>> Start
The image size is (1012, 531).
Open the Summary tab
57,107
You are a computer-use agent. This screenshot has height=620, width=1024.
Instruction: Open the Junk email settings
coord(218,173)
>> End
INSTRUCTIONS FOR THE TASK>
Update the items, replacing "Open" with "Select" and keeping every other part the same.

TASK SOLUTION>
The image size is (1012, 531).
Select the Summary tab
57,107
You are a computer-use agent. This screenshot has height=620, width=1024.
Instruction: Select the Junk email settings
coord(218,173)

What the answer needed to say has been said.